Lelah kucari tanpa pernah kutemui, sisa-sisa kebeningan yang pernah kau janjikan. Jangan pernah berharap aku melupakan janjimu, karena hati telah terantai oleh kata terikat oleh bahasa. Bukan aku mau menghakimi, bila hari ini tangan rapuhku meminta matahari, membawa kembali bening hati untukmu.

Mungkinkah beningmu telah berlalu, dibalik hasrat yang menggebu. Senja berakhir dengan senyum pahit dibekuan malam, tanpa nyanyian bulan, tanpa puisi bintang. Hanya langit yang menangis disertai lirih angin menggigit. Letih sudah tangisku menahan lara, belajar untuk menerima. Dimanakah bening hati melabuh diri?

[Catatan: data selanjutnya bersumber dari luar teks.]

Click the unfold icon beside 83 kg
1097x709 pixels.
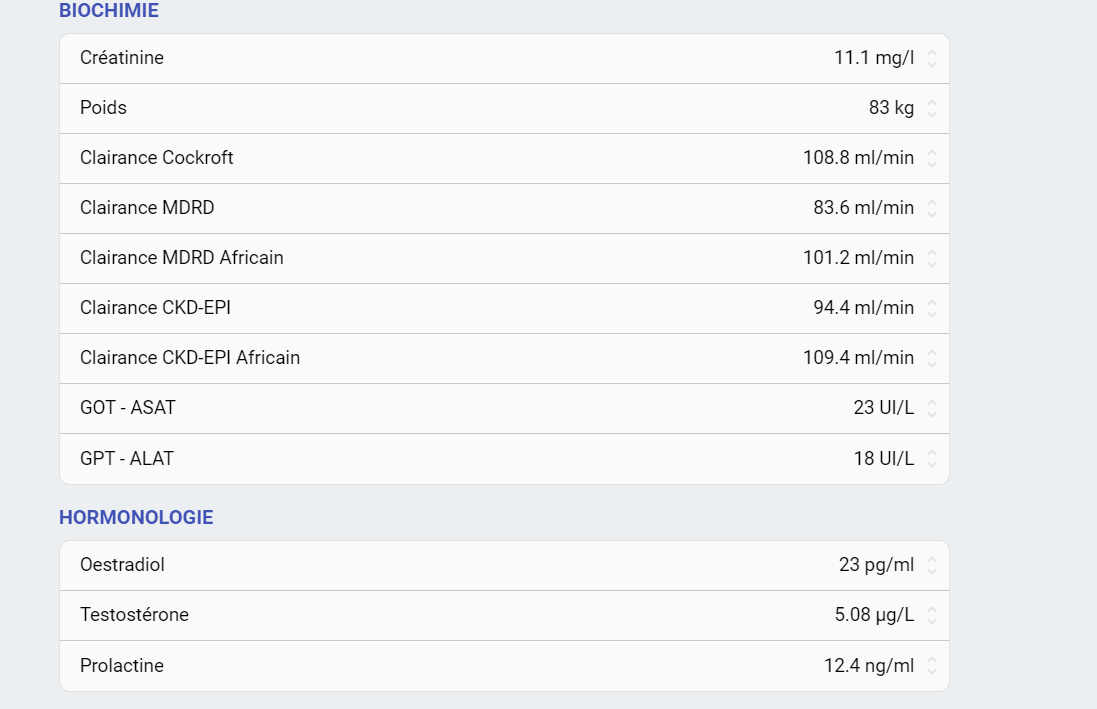pyautogui.click(x=931, y=108)

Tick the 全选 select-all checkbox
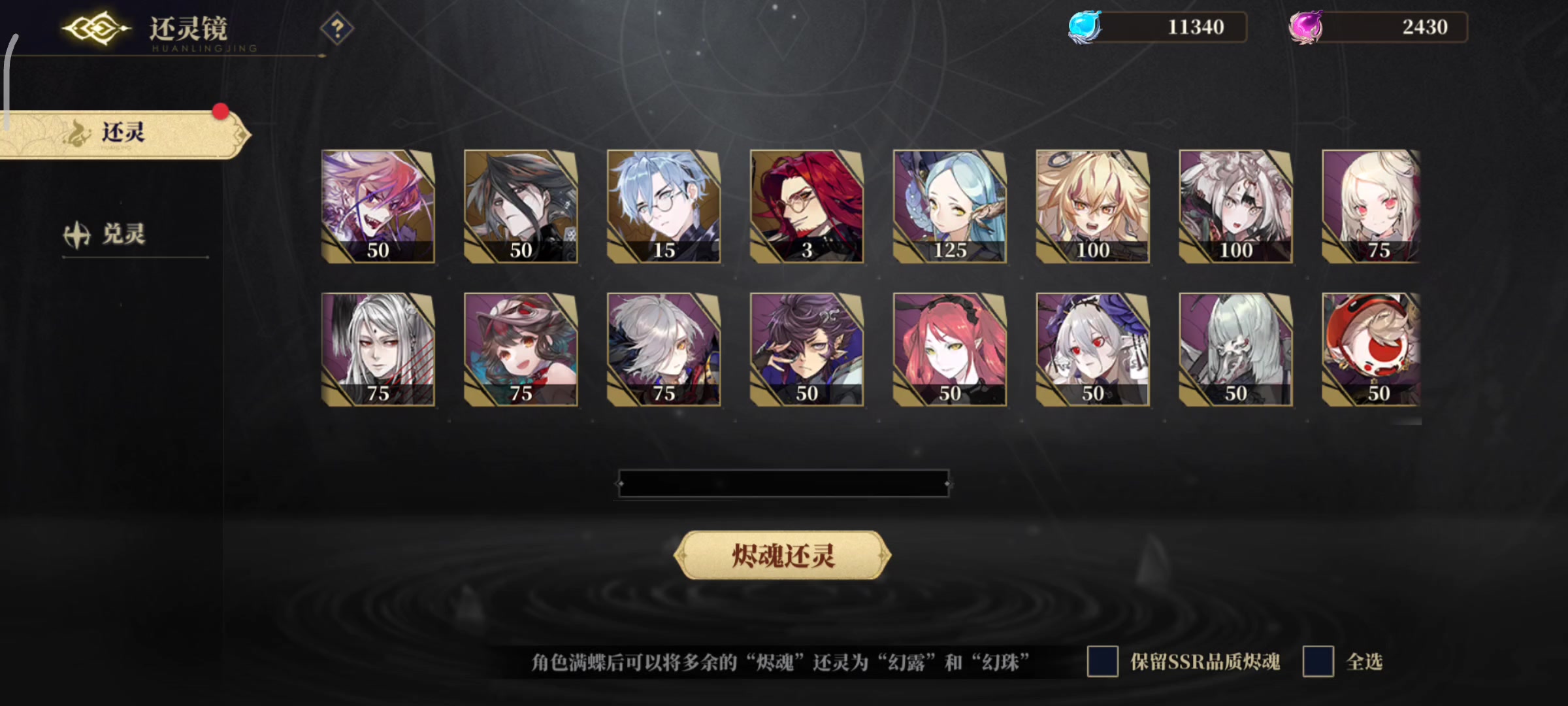[1318, 662]
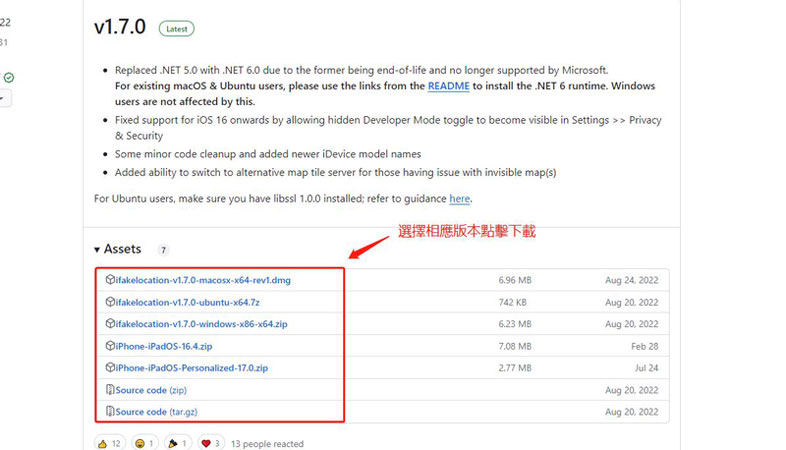Toggle the laugh emoji reaction
Image resolution: width=786 pixels, height=450 pixels.
(x=145, y=442)
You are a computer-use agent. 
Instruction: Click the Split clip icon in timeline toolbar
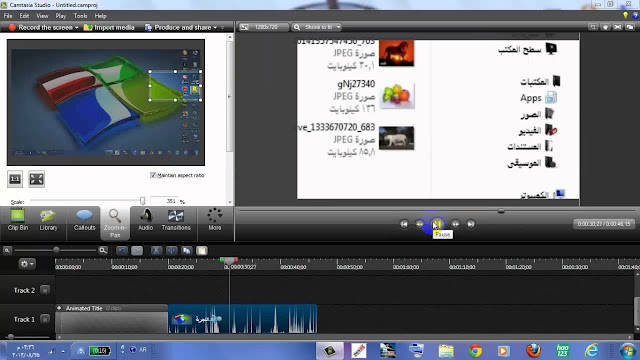pos(171,251)
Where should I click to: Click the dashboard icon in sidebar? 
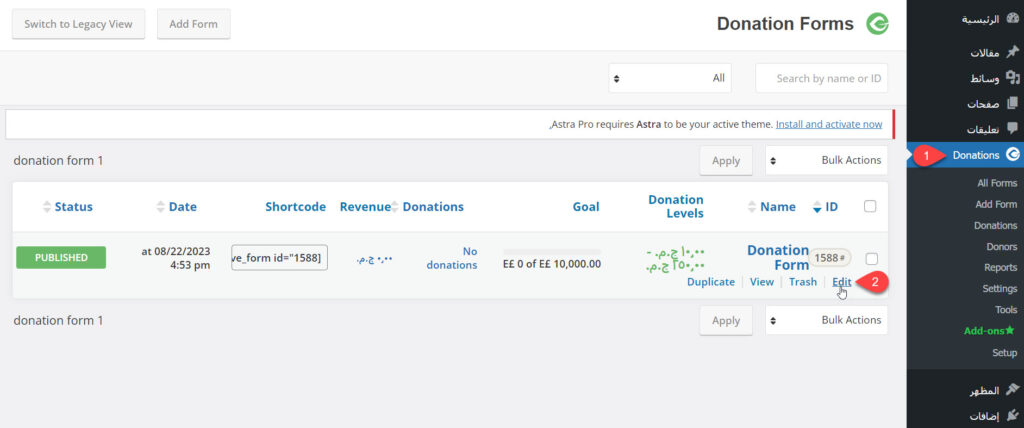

(Jakarta desember 2009....sebuah prosa liris untuk bening yang tak pernah dapat kugapai)

Perempuan (dan) Jalanan

Jalanan mengajariku waspada
Berpacu dengan waktu yang tak tentu
Bertarung dengan emosi yang tak terkendali
Sebuah keputusan dalam keputusasaan

Hati yang tertantang gelisah
Gemuruh suara menanti kemenangan
Perlawanan dalam diam
Lelehan air mata untuk jiwa yang letih

Jalanan kembalikan kesadaran
Hidup penuh tikungan dan kelokan
Bukan seperti dunia yang kuinginkan
Perempuan sandarkan hidup di jalanan

(Jakarta, 19 Desember 2009...sepanjang perjalanan pantura kubiarkan jiwa letihku menangis)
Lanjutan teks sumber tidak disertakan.